- WORK ORDER: Word for word, restate every record.
################
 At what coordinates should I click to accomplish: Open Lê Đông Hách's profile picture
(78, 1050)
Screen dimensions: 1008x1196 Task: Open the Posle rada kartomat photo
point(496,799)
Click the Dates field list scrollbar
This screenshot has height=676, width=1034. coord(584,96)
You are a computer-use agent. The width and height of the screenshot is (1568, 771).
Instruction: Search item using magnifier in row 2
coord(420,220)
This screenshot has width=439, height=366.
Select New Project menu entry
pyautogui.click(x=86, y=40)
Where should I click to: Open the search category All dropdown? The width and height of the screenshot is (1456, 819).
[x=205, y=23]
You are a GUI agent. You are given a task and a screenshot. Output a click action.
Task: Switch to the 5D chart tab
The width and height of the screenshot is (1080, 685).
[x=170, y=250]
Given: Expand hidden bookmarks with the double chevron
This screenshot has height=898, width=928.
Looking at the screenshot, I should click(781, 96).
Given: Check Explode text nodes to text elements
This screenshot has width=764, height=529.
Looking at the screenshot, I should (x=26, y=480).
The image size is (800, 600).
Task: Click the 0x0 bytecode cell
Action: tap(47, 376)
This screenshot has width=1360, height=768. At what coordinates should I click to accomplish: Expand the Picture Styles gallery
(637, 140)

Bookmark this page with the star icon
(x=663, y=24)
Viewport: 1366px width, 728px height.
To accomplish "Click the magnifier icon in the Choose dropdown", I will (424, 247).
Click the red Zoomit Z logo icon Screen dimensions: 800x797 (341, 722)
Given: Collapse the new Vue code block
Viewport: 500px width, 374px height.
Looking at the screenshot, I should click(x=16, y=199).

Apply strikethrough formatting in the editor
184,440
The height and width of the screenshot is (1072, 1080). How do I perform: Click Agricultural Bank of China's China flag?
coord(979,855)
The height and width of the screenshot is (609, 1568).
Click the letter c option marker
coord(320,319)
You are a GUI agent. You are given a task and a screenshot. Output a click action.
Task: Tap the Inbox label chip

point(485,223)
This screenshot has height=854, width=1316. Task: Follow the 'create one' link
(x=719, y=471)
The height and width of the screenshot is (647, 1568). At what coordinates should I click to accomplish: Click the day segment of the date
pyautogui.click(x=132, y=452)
################
- ANSWER TO THIS EXERCISE:
 At what coordinates should I click to accomplish: Open Lê Đông Hách's profile picture
(78, 1050)
Screen dimensions: 1008x1196 Task: Open the Posle rada kartomat photo
point(496,799)
Click the Dates field list scrollbar
This screenshot has height=676, width=1034. coord(584,96)
You are a computer-use agent. The width and height of the screenshot is (1568, 771).
Instruction: Search item using magnifier in row 2
coord(420,220)
This screenshot has width=439, height=366.
Select New Project menu entry
pyautogui.click(x=86, y=40)
Where should I click to: Open the search category All dropdown? The width and height of the screenshot is (1456, 819).
[x=205, y=23]
You are a GUI agent. You are given a task and a screenshot. Output a click action.
Task: Switch to the 5D chart tab
The width and height of the screenshot is (1080, 685).
[x=170, y=250]
Given: Expand hidden bookmarks with the double chevron
This screenshot has height=898, width=928.
Looking at the screenshot, I should click(781, 96).
Given: Check Explode text nodes to text elements
This screenshot has width=764, height=529.
Looking at the screenshot, I should (x=26, y=480).
The image size is (800, 600).
Task: Click the 0x0 bytecode cell
Action: tap(47, 376)
This screenshot has width=1360, height=768. At what coordinates should I click to accomplish: Expand the Picture Styles gallery
(637, 140)

Bookmark this page with the star icon
(x=663, y=24)
Viewport: 1366px width, 728px height.
To accomplish "Click the magnifier icon in the Choose dropdown", I will (424, 247).
Click the red Zoomit Z logo icon Screen dimensions: 800x797 (341, 722)
Given: Collapse the new Vue code block
Viewport: 500px width, 374px height.
Looking at the screenshot, I should click(x=16, y=199).

Apply strikethrough formatting in the editor
184,440
The height and width of the screenshot is (1072, 1080). How do I perform: Click Agricultural Bank of China's China flag?
coord(979,855)
The height and width of the screenshot is (609, 1568).
Click the letter c option marker
coord(320,319)
You are a GUI agent. You are given a task and a screenshot. Output a click action.
Task: Tap the Inbox label chip

point(485,223)
This screenshot has height=854, width=1316. Task: Follow the 'create one' link
(x=719, y=471)
The height and width of the screenshot is (647, 1568). At what coordinates should I click to accomplish: Click the day segment of the date
pyautogui.click(x=132, y=452)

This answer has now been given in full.